From the data below, return the exact lines starting at the line containing "Task: Click the Camera page title" and ending at the line containing "Given: Click info", both included, and nothing else.

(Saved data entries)
◆ ◆ ◆ ◆ ◆ ◆ ◆

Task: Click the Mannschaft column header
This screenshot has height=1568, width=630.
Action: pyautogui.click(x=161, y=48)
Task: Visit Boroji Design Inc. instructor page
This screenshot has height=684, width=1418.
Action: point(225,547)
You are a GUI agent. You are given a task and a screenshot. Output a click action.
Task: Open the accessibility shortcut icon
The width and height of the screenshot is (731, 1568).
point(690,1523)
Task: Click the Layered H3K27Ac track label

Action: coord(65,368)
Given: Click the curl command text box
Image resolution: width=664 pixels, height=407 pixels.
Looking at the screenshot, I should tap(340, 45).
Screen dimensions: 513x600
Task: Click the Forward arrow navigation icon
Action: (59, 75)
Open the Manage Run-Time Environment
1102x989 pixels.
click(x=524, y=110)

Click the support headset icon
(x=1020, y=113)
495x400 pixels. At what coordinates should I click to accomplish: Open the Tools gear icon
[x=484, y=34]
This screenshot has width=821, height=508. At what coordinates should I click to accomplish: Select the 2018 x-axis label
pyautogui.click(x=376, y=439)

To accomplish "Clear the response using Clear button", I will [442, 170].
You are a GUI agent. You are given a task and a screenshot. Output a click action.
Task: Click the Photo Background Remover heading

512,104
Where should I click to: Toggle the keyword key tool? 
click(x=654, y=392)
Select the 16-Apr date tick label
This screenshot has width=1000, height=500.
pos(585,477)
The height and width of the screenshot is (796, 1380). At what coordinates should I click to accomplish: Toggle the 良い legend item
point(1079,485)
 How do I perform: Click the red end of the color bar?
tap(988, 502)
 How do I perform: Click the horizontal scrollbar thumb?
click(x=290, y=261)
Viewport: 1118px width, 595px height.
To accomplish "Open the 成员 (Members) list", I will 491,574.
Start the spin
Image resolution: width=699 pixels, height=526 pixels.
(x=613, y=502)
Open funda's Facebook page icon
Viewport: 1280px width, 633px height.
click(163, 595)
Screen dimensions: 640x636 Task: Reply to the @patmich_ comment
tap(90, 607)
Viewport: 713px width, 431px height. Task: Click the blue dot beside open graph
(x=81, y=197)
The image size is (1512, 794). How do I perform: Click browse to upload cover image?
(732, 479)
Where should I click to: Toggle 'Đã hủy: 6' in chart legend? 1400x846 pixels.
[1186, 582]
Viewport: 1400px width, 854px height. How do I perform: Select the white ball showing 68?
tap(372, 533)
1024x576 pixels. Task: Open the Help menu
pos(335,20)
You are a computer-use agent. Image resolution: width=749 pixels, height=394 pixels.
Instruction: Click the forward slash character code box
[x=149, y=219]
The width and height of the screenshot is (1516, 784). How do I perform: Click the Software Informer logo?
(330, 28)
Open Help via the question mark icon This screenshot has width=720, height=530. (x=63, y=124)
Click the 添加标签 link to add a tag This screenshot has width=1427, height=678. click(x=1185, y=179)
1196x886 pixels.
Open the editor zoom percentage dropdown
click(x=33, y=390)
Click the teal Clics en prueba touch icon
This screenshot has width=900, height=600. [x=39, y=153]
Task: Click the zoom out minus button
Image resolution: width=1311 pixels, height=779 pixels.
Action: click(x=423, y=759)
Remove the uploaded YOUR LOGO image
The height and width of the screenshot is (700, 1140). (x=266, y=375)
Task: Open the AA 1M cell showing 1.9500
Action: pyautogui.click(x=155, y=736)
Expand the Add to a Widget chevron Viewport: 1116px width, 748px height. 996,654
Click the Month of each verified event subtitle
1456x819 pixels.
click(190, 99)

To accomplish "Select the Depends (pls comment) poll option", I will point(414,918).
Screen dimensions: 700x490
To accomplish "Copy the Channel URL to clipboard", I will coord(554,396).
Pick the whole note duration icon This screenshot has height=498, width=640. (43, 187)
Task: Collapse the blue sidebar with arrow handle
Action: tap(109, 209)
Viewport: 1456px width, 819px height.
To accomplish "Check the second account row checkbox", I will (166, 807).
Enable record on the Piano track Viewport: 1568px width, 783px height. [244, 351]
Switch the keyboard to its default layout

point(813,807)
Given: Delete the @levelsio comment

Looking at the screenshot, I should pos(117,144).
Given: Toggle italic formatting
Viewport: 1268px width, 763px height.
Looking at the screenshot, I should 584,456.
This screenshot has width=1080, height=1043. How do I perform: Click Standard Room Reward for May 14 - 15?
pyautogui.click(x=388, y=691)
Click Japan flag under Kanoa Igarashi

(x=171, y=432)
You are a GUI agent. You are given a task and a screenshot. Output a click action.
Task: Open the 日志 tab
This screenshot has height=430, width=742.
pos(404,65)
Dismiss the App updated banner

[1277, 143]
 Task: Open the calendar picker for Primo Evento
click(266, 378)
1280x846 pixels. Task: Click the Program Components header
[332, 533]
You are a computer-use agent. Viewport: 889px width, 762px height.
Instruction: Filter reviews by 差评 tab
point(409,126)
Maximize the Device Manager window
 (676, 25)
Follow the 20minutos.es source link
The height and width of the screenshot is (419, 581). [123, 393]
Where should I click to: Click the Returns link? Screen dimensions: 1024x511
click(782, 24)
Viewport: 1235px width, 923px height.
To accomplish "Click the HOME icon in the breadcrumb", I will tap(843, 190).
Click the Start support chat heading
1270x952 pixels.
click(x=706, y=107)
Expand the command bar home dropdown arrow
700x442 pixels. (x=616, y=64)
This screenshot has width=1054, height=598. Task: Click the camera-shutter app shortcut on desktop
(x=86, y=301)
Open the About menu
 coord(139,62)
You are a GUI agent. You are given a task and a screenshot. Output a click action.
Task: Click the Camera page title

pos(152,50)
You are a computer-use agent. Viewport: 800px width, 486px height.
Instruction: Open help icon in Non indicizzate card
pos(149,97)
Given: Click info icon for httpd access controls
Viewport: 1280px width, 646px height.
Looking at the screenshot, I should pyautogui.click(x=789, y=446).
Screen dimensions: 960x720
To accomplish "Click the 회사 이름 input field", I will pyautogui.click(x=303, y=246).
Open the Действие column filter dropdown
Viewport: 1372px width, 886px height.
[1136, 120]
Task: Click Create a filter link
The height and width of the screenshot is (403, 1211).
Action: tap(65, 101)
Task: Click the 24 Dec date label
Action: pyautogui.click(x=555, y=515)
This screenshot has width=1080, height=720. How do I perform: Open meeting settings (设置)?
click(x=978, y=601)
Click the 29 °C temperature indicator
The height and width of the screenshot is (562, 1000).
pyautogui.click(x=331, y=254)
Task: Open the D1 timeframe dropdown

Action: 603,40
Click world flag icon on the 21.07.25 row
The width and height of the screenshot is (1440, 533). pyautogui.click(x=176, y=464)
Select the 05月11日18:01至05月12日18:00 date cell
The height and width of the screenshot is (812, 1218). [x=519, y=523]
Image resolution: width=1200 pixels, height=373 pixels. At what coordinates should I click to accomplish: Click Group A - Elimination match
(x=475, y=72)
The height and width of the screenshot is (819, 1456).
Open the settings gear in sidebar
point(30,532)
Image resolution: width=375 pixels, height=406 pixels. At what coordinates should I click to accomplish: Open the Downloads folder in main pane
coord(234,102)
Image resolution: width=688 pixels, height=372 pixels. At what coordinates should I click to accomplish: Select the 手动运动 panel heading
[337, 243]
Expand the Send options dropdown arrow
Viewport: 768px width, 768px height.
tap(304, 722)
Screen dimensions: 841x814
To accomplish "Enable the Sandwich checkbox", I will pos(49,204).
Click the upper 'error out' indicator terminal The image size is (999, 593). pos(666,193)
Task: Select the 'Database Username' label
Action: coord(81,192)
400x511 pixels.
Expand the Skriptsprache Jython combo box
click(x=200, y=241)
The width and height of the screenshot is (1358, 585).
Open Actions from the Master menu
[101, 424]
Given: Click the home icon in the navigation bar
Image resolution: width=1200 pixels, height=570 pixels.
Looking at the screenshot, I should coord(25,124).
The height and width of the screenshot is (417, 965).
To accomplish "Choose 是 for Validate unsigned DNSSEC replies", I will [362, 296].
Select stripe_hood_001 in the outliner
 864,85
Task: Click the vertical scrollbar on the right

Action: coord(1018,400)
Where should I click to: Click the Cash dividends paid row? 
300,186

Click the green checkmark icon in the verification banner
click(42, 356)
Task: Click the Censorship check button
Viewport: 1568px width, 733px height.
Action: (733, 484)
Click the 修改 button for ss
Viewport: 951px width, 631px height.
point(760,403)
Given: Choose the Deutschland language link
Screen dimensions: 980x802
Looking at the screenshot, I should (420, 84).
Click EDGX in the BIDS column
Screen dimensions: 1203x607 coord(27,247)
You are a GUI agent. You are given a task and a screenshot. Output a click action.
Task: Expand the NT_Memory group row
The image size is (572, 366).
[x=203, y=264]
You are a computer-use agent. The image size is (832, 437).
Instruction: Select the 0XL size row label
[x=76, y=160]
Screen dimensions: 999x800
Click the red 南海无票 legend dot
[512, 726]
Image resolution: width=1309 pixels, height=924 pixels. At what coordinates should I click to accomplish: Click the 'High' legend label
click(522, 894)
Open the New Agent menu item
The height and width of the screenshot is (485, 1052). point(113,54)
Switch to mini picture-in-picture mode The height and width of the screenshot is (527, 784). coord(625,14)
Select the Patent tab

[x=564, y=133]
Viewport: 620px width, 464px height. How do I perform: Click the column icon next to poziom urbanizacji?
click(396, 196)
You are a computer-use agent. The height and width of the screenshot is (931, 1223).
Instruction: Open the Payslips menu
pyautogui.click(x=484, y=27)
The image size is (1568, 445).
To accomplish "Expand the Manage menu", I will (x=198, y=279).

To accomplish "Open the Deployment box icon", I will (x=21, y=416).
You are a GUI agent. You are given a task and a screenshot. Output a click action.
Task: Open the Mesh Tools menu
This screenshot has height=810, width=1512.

◆ ◆ ◆ ◆ ◆ ◆ ◆

> **REPLY**:
Task: Click the Camera page title

pos(152,50)
You are a computer-use agent. Viewport: 800px width, 486px height.
Instruction: Open help icon in Non indicizzate card
pos(149,97)
Given: Click info icon for httpd access controls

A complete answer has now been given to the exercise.